What this task involves: Write out the following listing's lines from the one with "The image size is (356, 168)." to the one with "Where should I", exactly, with both included and no others.

START Source information

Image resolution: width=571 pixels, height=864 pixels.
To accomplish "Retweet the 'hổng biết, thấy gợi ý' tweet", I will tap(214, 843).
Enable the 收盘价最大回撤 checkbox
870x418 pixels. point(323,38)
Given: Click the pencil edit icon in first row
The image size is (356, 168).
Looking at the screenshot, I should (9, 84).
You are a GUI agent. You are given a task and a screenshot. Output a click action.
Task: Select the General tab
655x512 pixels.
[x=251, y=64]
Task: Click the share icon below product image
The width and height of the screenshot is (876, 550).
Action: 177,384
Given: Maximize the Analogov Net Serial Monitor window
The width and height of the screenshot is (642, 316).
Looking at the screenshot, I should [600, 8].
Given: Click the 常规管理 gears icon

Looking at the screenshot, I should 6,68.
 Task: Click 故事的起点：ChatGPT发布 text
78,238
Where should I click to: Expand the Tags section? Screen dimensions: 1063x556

END Source information
START Source information

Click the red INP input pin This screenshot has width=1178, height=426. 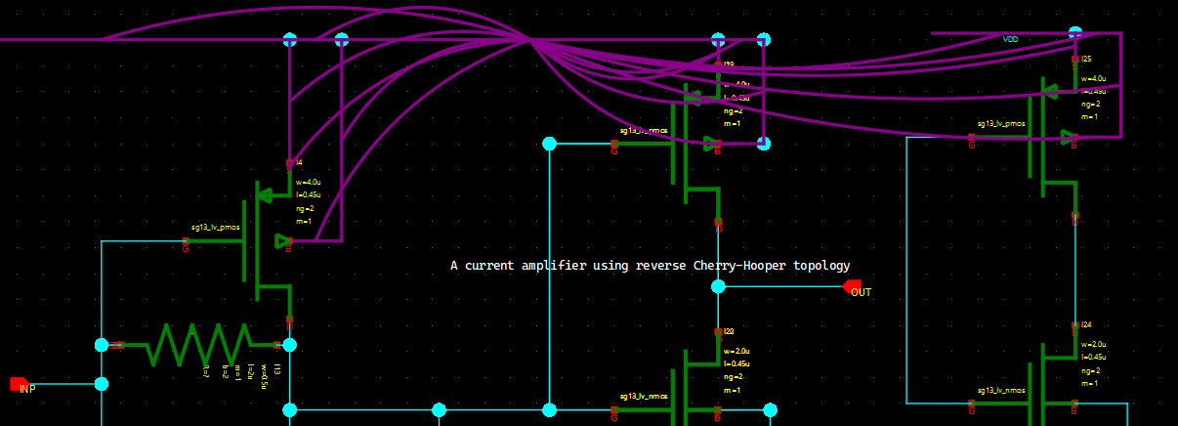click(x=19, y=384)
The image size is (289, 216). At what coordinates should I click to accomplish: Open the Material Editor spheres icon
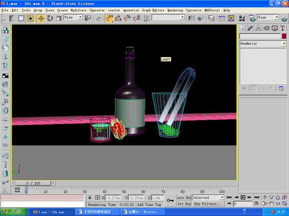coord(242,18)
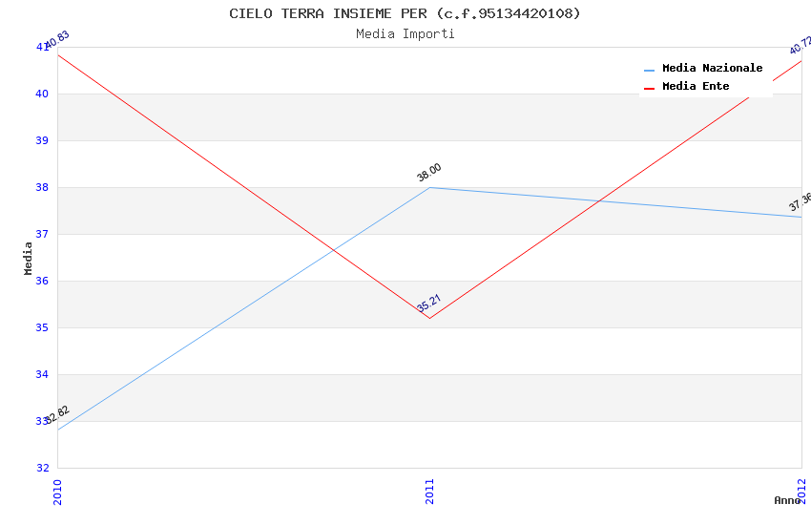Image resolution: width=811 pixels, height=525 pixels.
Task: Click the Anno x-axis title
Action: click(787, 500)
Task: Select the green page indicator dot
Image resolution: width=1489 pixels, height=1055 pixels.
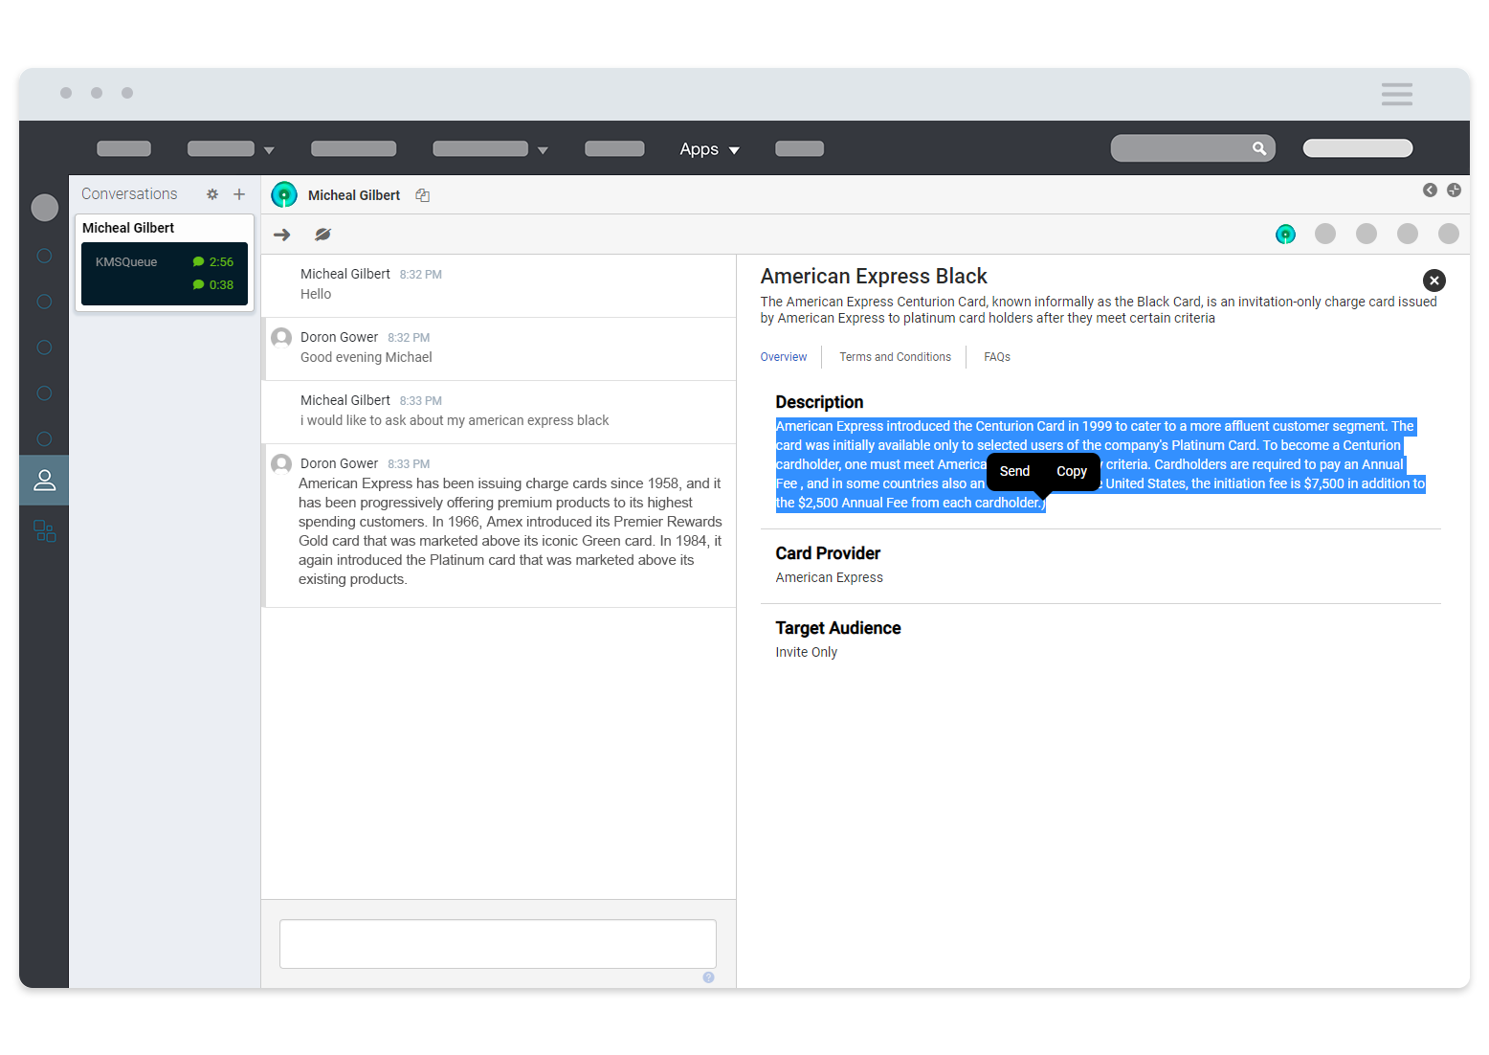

END Source information

Completed task:
The image size is (356, 168).
Looking at the screenshot, I should (9, 84).
You are a GUI agent. You are given a task and a screenshot. Output a click action.
Task: Select the General tab
655x512 pixels.
[x=251, y=64]
Task: Click the share icon below product image
The width and height of the screenshot is (876, 550).
Action: 177,384
Given: Maximize the Analogov Net Serial Monitor window
The width and height of the screenshot is (642, 316).
Looking at the screenshot, I should [600, 8].
Given: Click the 常规管理 gears icon

Looking at the screenshot, I should 6,68.
 Task: Click 故事的起点：ChatGPT发布 text
78,238
Where should I click to: Expand the Tags section? Screen dimensions: 1063x556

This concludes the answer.